* Work required *
Your job is to print, exactly, the lines in the data below from the line with "Image resolution: width=1224" through the line with "You are a computer-use", both included, and to omit any picture.

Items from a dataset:
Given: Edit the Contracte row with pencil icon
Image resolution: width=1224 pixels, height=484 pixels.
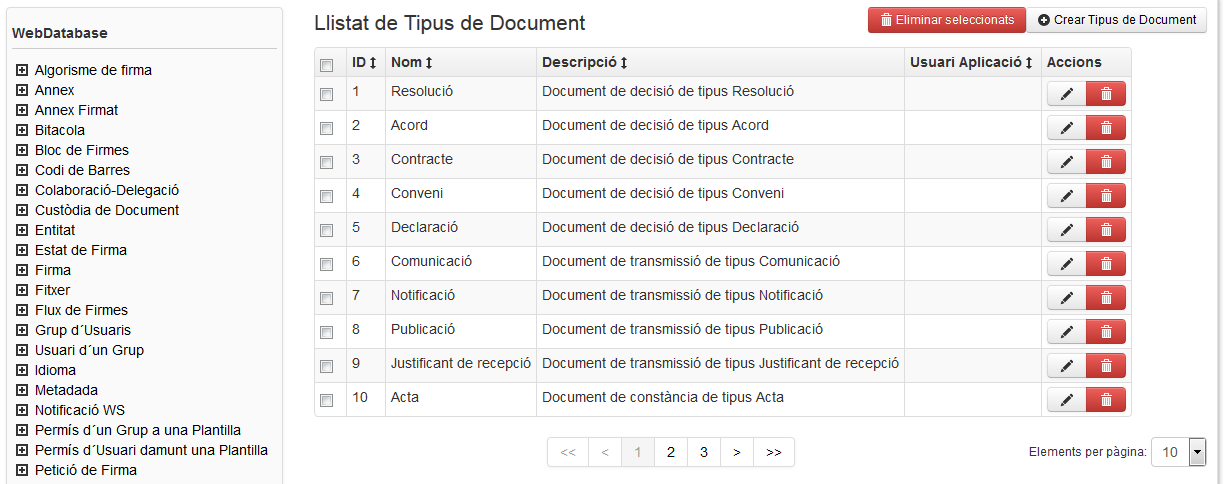Looking at the screenshot, I should [1067, 162].
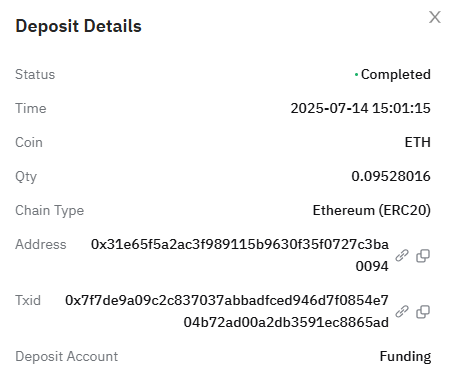Screen dimensions: 450x377
Task: Click the green Completed status dot
Action: coord(356,75)
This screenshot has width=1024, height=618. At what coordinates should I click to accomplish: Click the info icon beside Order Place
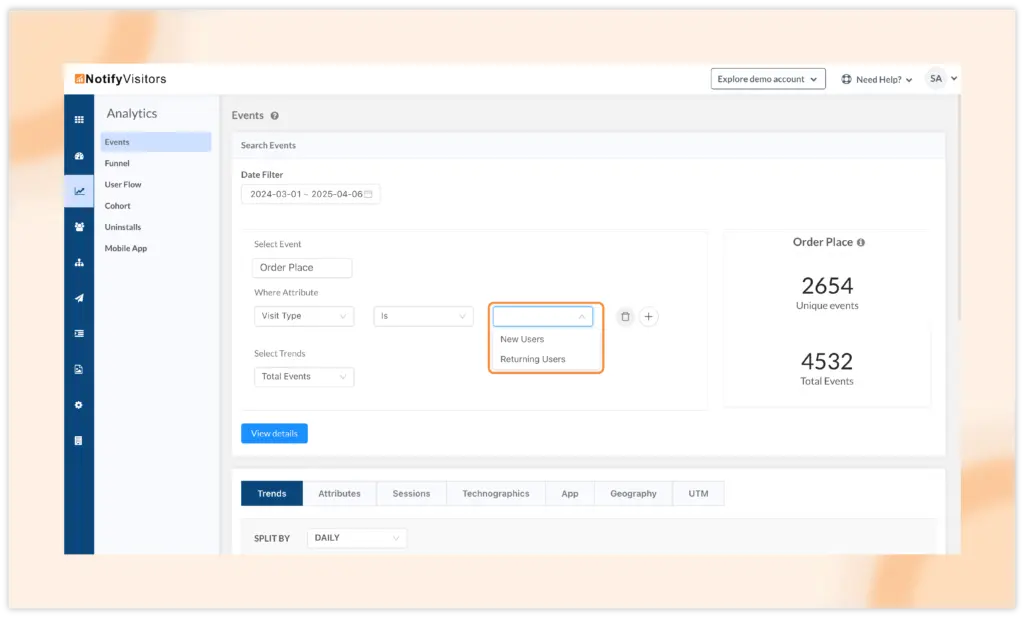[861, 243]
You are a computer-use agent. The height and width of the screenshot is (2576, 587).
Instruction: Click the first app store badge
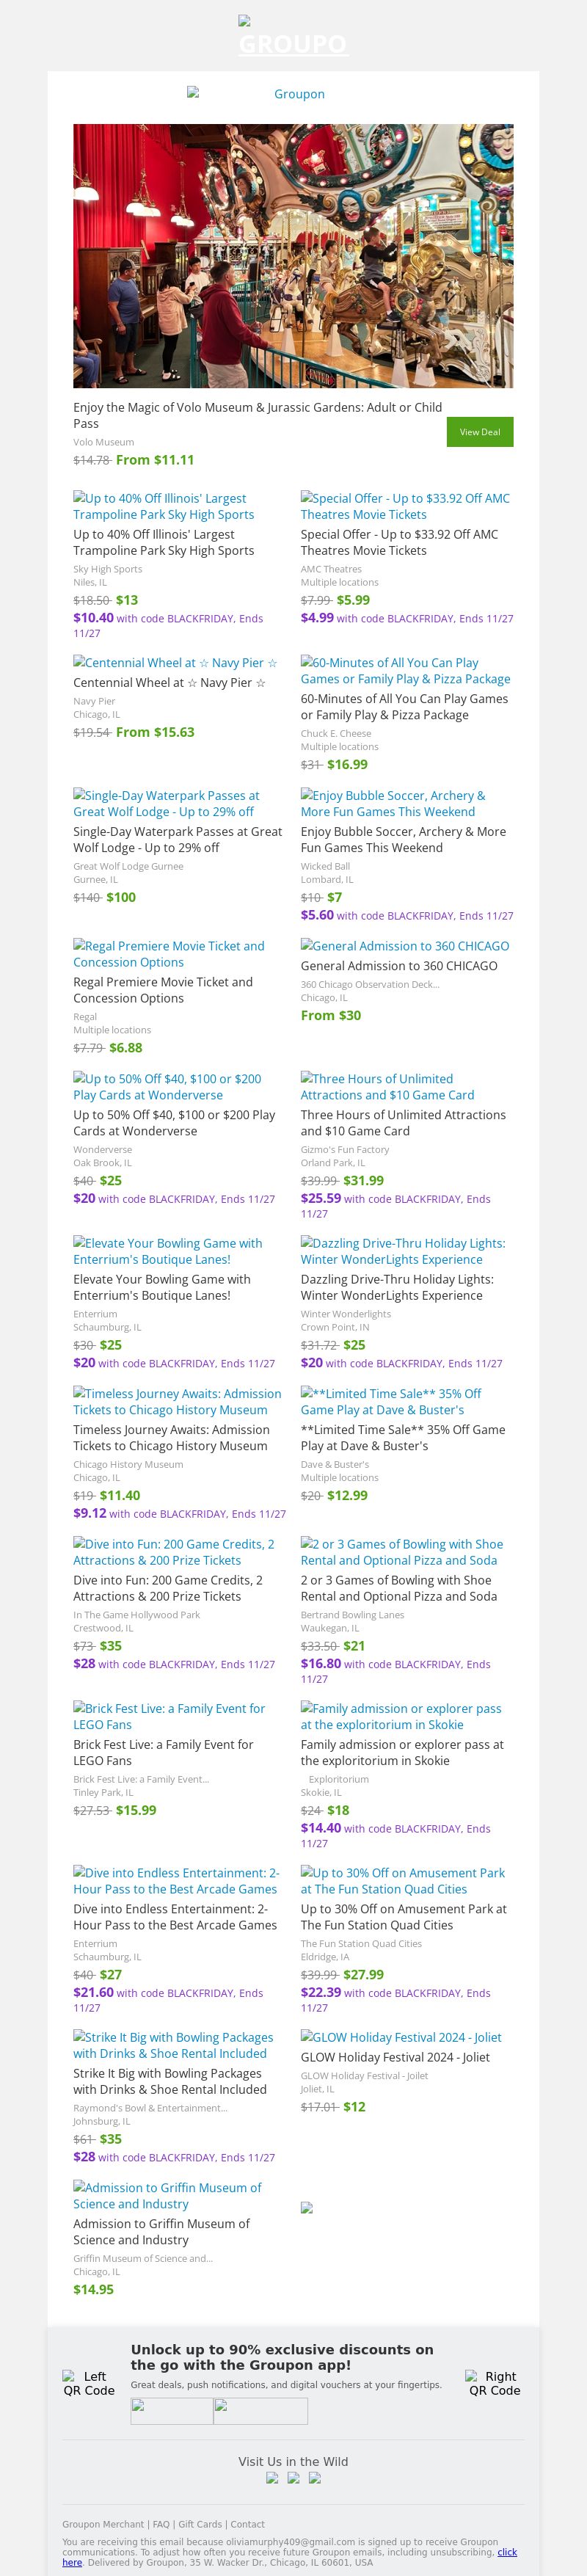coord(172,2411)
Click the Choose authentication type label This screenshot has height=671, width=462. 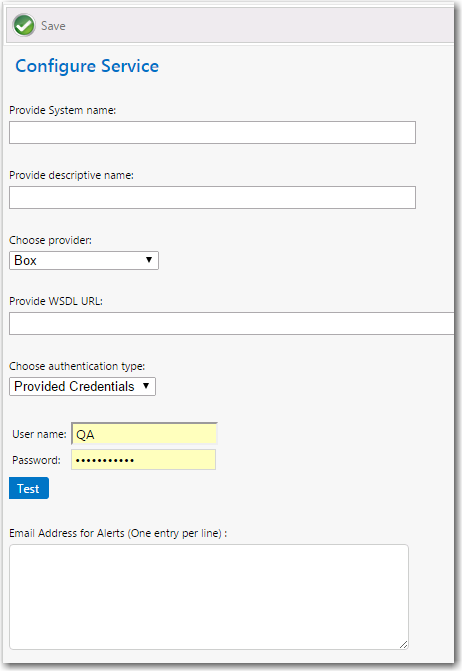click(77, 366)
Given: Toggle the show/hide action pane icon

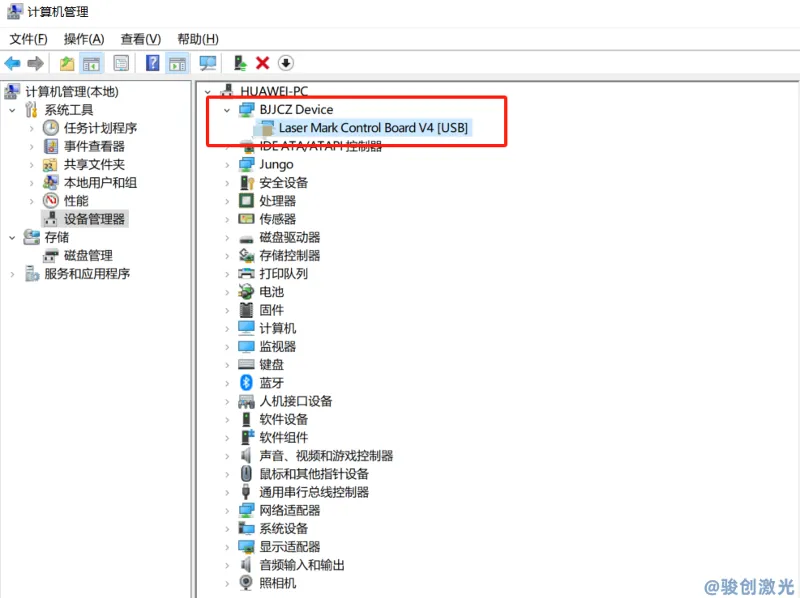Looking at the screenshot, I should pos(177,63).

* Answer *
Image resolution: width=1224 pixels, height=484 pixels.
Looking at the screenshot, I should [1067, 162].
Screen dimensions: 450x377
Task: Click the green Completed status dot
Action: coord(356,75)
This screenshot has width=1024, height=618. At what coordinates should I click to accomplish: Click the info icon beside Order Place
[861, 243]
You are a computer-use agent. The height and width of the screenshot is (2576, 587).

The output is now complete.